Well you've discovered that someone you care about is diagnosed with Multiple Sclerosis and you want to help/encourage them. Here are some pet peeves many MSers wish you would not say. It will make your loved one's life easier if you learn to avoid the following . . . .
But you look so good . . . While well intentioned, such a comment actually invalidates the way the MSer could actually be feeling. Its true we enjoy a compliment, but if you are suffering a chronic ailment, and you feel terrible, being told you look good will not accomplish the purpose you intend.
Have you tried? . . . Usually a news report, study, or so-called remedy is then touted. Unless you are specifically asked for help in this way, it can become annoying, since most people with MS who are not in denial, do painstaking research on their own, and often are already associated with credible newsgroups and support groups/forums.

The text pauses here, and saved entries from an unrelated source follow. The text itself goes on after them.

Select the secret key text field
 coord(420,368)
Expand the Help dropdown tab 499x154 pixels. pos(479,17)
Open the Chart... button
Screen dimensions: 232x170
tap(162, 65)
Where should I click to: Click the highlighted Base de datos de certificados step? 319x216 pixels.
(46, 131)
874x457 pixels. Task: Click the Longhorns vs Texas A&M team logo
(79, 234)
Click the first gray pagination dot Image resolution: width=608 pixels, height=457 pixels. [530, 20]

How long have you had Muscular Distrophy? . . . Its Multiple Sclerosis not Muscular Distrophy. A common mistake true, but when it comes from family or friends, it tends to sting a bit.
Why don't you just ignore the fatigue. . . The fatigue, if severe enough to alter one's day, cannot be ignored. It often leads to other "invisible symptoms" which just make the suffering worse. Encourage your family member or friend to rest and take care of themselves. Tell them you understand, even when you are disappointed that the fatigue has hit. They will love you for it, trust me.

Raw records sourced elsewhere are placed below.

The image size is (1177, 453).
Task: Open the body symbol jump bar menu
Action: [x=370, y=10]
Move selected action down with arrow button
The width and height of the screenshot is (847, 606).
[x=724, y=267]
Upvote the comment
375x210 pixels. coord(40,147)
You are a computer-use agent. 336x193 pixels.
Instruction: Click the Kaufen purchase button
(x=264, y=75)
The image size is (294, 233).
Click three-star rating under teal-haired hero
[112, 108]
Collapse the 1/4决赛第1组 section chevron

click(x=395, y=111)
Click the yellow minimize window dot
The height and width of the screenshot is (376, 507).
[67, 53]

You're so lazy since you got MS . . . Again, it is not laziness or a lack of desire, it is an inability to function which is totally out of the MSers control. It is a real slap in the face when you're told you are just lazy.

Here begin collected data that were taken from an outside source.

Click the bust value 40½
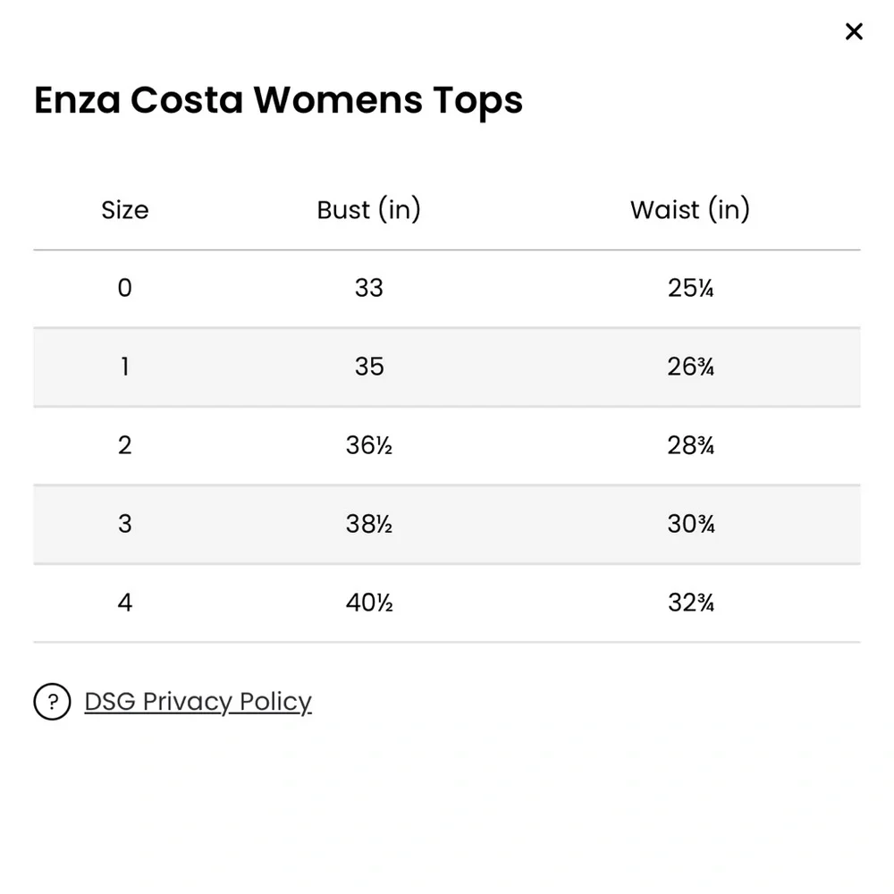This screenshot has height=894, width=894. [369, 603]
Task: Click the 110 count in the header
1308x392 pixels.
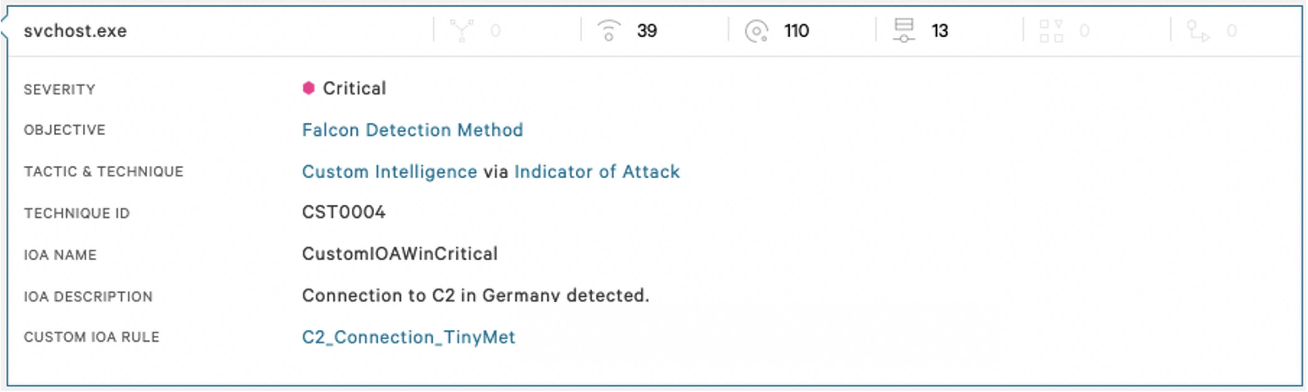Action: coord(796,31)
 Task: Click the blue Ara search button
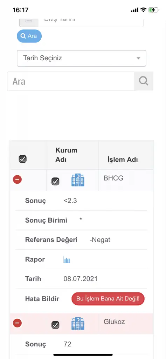(29, 36)
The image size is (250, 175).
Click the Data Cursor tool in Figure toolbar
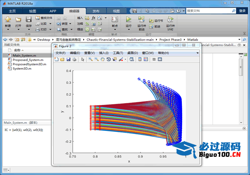point(114,60)
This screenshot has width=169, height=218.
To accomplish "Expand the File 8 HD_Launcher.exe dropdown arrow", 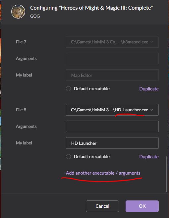I will point(152,110).
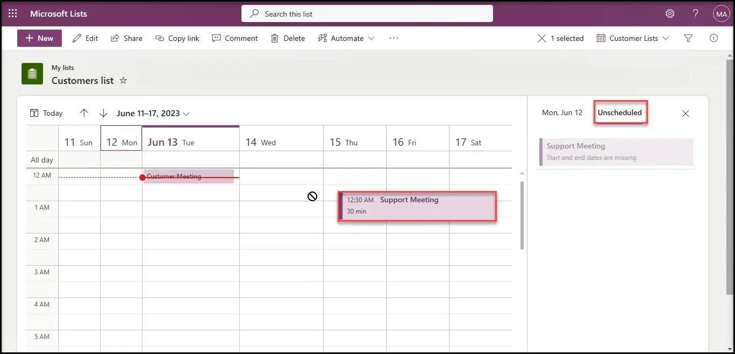The height and width of the screenshot is (354, 735).
Task: Switch to the Unscheduled tab
Action: tap(619, 112)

Are you sure you are not just depressed? . . . When doctors imply that a female patient just might be depressed or that the complaints are psychosomatic, it is time to find a new physician or specialist. It can take up to 10 years on average for MS to be diagnosed, during that time you are not imagining the complaints, your body is already being attacked, they just haven't figured it out yet.
This is the (fill in number) ___ time you've canceled on me . . . Believe me, your family member or friend knows better than you how many times he/she has had to break an engagement. Don't rub salt in the wound by reminding them. Just agree to reschedule and try again. The MSer wants to keep in contact with you, so try not to take it personally, even though it is difficult.
Call me if you need anything . . . You mean it of course, but in all probability, that is not going to happen. Instead you may have to take action all on your own. Dropping off something to eat, or read, or view can make a big difference to someone stuck in bed. Offering to pick something up from the store. Even cleaning the house can lift a heavy load off of the MSer's shoulders.
MS hasn't slowed you down a bit, good for you! . . . This one really worries me, because 99.99% have had to slow down and change their routines at least a little. If someone you love is in denial they will keep pushing and pushing until they keel over. You may have to patiently encourage them to think of their health and realize MS must be managed with common sense and humility. It might not serve their best interests to commend them for being exactly the same as before their diagnosis, they may believe they have to be perfect even though they are sick.
So that covers the 10 things I could think of. I am willing to alter the list of course, because quite frankly my memory isn't that great. Which reminds me of yet another often heard complaint
How could you forget that? . . . It is quite easy to forget things because MS causes lesions that involve short term memory. It is frustrating to have this problem ALL of the time, and if someone denigrates you, it of course just compounds things. I appreciate it when I can laugh about it with family and friends, not when I am made to feel defensive for something beyond my control.
Sounds like you're using MS as an excuse . . . No it is not a convenient excuse, MS symptoms are reasons that certain chores and activities can't be performed or accomplished and if we can accomplish something, why we are so exhausted afterward.
In conclusion, hopefully you can say you haven't said any of the top listed statements, in that case the MSer in your life surely appreciates you and values your support. But even if you have misspoke, don't forget you can easily rectify the problem by not repeating it.